A bit about me…my name is Sam and I finished my undergraduate medical training in Bristol at the end of March. We then have 2 months to go off and do a medical elective anywhere in the world. I set out to do something French speaking as I have a base level of French but have never really achieved fluency. I did AS-level and have been to France for the odd holiday so can order a beer and a coffee, but that was about it really. I’ve somehow been lucky enough (with some help) to end up in Aix-en-Provence for my elective, doing emergency medicine, which is perfect. In preparation for my elective I did some evening French classes to try to hit the ground running, which after the first week I’m glad I did!
Landing at Marseille on Sunday there was a bit of a heated discussion between two French guys in a queue for bus tickets, I did not catch a single word they said which I found slightly disconcerting. Language-wise the first few days in hospital were a struggle, but everybody has been very patient with me and I received a very warm welcome. I’ve found that I can understand most of what is going on, but need lots of work on my speech. There are a lot of similarities in medical terminology, so if in doubt, try the English disease or symptom with a French accent. By the time I get back to my little flat each evening I am absolutely knackered, understanding and talking French all day uses a part of my brain that doesn’t usually get much exercise!
I hadn’t really prepared myself for how different the southern accent is to what I’ve been taught and know. On the first day I was asked in a supermarket “vous voulez du ping?”, I politely declined not having a clue what she had just offered me, realising on the walk home what she said. Words such as “demain” (tomorrow) become “deming”, “bien” (good) becomes “be-ing” and “pain” (bread) becomes “ping” with the strongest accents.

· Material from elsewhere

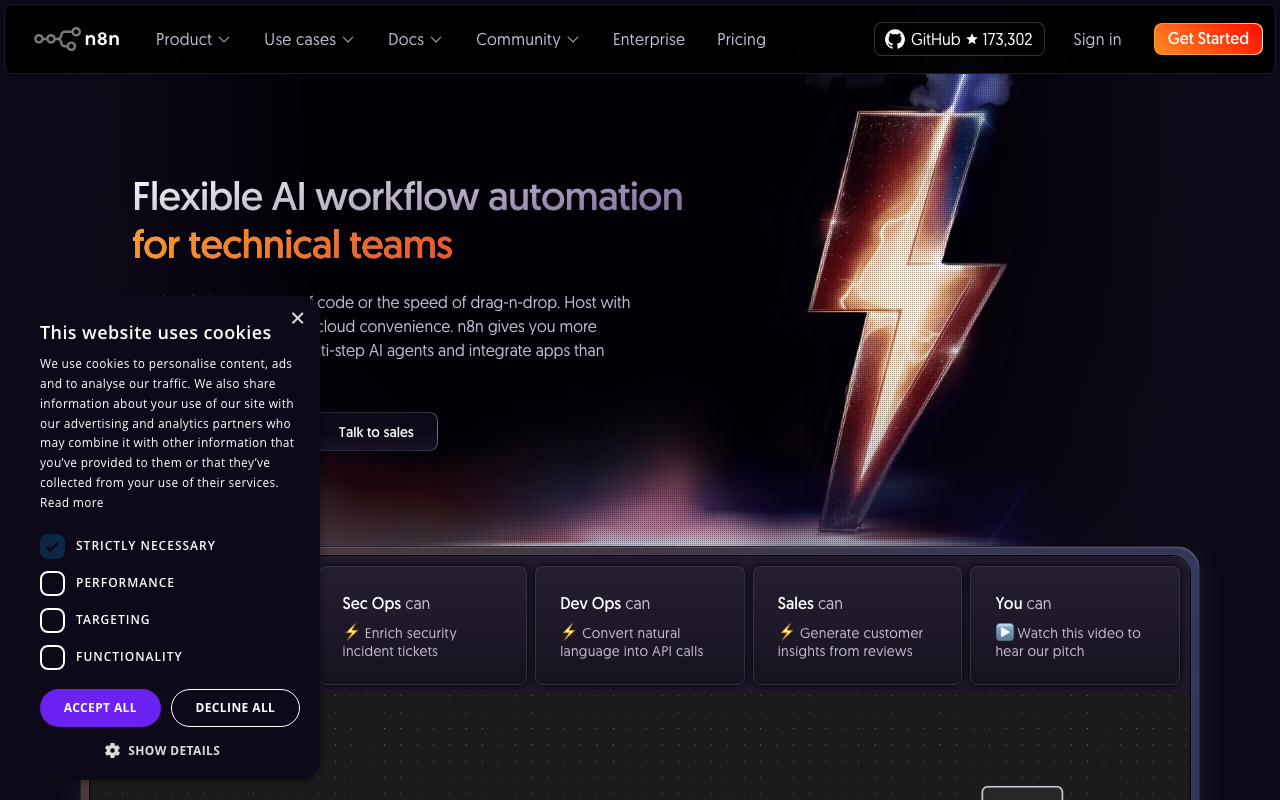This screenshot has height=800, width=1280.
Task: Click play icon in You can card
Action: (x=1005, y=632)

This week I have spend primarily with the infirmières d’acceuil et orientation (IAO), essentially the front door triage service. All patients brought in by ambulance are triaged, have a set of obs before being referred on to the most suitable place for their needs. Walk in patients are also seen here.
Some patients are sent to filière longues (in patient for up to 3 days) or filière courte (dealt with by a duty doctor on the same day). I spent some time with a couple of the interns (similar position to F1/F2 in the UK, I think) doing filière courte. Patients coming in range from twisted ankles, broken feet needing plastering to lacerations needing suturing. Essentially the aim of the service is to prevent unnecessary admissions. One of the interns I was with on my second day asked if I would like to do the consulting, unfortunately I declined as I don’t think that my French is up to that yet, hopefully will be able to in a week or two.
One interesting case I saw is of a young man with a pneumothorax, he was in dechocage (resus) and had a chest drain inserted. There was a very loud hiss of air escaping when the doctor entered the pleural cavity to insert a drain (as described in textbooks).
One of the most noticeable things as a foreigner (and having never really spent any time in a French workplace before) since being in the hospital is the cultural difference when greeting people. Kisses on the cheek and handshakes left, right and centre. I think it is just a fundamental difference between British and French cultural norms, but to an outsider it gives the impression that the department is very tightly knit.